**TASK PROMPT**: Which lines of the records below contain the word "will"? Copy each of them out.

**DATASET EXCERPTS**:
=======
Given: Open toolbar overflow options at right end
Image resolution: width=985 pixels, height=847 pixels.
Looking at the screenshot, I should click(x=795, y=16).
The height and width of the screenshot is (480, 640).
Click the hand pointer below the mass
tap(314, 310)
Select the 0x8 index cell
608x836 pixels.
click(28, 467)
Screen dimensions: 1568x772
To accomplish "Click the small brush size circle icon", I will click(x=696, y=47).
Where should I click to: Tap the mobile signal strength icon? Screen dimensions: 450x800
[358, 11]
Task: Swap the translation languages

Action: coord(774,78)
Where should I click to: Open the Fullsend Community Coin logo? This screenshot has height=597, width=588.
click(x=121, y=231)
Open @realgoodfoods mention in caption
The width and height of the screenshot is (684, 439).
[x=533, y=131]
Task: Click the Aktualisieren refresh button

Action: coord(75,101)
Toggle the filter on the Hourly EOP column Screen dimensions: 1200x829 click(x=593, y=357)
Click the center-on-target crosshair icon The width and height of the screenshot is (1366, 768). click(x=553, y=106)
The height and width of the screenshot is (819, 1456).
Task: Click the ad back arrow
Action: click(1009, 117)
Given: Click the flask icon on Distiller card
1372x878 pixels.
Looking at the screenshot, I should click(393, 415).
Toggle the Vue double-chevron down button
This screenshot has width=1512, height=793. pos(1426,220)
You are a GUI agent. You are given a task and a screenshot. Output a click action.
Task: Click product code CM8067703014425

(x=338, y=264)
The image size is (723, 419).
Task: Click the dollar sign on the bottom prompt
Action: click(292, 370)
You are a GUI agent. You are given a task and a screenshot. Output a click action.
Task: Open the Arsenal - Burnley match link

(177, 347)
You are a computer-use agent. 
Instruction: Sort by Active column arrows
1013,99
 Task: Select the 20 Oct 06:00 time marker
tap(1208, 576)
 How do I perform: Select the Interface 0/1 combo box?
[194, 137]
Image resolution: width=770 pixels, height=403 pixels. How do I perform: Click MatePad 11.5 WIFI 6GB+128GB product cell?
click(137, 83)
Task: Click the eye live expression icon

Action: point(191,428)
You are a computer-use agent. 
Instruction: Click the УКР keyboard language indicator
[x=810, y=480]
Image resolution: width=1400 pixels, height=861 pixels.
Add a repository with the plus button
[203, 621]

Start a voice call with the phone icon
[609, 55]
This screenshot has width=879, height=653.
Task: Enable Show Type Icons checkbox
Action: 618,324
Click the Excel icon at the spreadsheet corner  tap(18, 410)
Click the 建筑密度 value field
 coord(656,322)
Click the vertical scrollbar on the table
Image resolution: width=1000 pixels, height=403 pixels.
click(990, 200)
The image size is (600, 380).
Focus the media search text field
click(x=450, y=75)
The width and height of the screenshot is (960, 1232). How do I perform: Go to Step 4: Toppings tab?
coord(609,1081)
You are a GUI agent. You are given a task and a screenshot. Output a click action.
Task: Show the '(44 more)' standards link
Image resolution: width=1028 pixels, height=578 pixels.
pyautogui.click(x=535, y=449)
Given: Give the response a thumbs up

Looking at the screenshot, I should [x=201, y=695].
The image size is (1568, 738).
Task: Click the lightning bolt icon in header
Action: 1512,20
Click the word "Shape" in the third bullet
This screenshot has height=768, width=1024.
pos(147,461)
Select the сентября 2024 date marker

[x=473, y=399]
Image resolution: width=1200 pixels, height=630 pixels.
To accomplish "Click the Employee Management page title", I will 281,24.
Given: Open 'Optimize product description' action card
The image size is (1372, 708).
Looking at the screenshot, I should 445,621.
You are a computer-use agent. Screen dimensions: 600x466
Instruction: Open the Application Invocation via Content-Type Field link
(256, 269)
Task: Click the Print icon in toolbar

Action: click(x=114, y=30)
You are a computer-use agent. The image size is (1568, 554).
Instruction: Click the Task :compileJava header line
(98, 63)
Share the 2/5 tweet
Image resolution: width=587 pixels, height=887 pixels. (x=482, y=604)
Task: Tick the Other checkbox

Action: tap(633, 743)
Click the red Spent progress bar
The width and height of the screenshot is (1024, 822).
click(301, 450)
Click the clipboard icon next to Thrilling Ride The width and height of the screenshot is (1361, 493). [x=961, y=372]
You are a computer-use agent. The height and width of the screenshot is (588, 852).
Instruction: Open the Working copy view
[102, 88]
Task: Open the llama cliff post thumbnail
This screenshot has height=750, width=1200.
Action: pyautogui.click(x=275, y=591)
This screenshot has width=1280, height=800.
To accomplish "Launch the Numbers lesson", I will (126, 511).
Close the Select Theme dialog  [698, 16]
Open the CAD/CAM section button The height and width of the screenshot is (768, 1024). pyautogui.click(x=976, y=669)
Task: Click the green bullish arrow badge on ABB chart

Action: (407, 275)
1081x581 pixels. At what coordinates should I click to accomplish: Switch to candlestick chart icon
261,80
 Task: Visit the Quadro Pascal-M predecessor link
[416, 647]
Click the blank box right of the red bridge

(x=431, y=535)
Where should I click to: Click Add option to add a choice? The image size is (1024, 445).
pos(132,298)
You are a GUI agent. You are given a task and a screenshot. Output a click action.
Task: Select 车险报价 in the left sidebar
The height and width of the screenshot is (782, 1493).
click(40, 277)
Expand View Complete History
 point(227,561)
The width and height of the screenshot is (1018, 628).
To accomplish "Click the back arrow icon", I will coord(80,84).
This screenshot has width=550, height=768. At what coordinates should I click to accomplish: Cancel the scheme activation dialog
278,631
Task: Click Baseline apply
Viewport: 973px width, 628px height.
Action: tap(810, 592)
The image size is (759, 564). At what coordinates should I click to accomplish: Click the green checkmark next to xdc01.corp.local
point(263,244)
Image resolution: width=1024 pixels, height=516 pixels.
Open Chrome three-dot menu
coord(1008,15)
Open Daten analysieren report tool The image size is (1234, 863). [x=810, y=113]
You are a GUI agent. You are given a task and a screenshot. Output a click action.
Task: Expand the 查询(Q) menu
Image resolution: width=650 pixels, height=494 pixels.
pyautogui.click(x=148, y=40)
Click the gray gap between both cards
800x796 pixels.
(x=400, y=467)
=======
**EXERCISE RESULT**:
To accomplish "Click the small brush size circle icon", I will click(x=696, y=47).
To accomplish "Click the Employee Management page title", I will 281,24.
To accomplish "Launch the Numbers lesson", I will (126, 511).
To accomplish "Click the back arrow icon", I will coord(80,84).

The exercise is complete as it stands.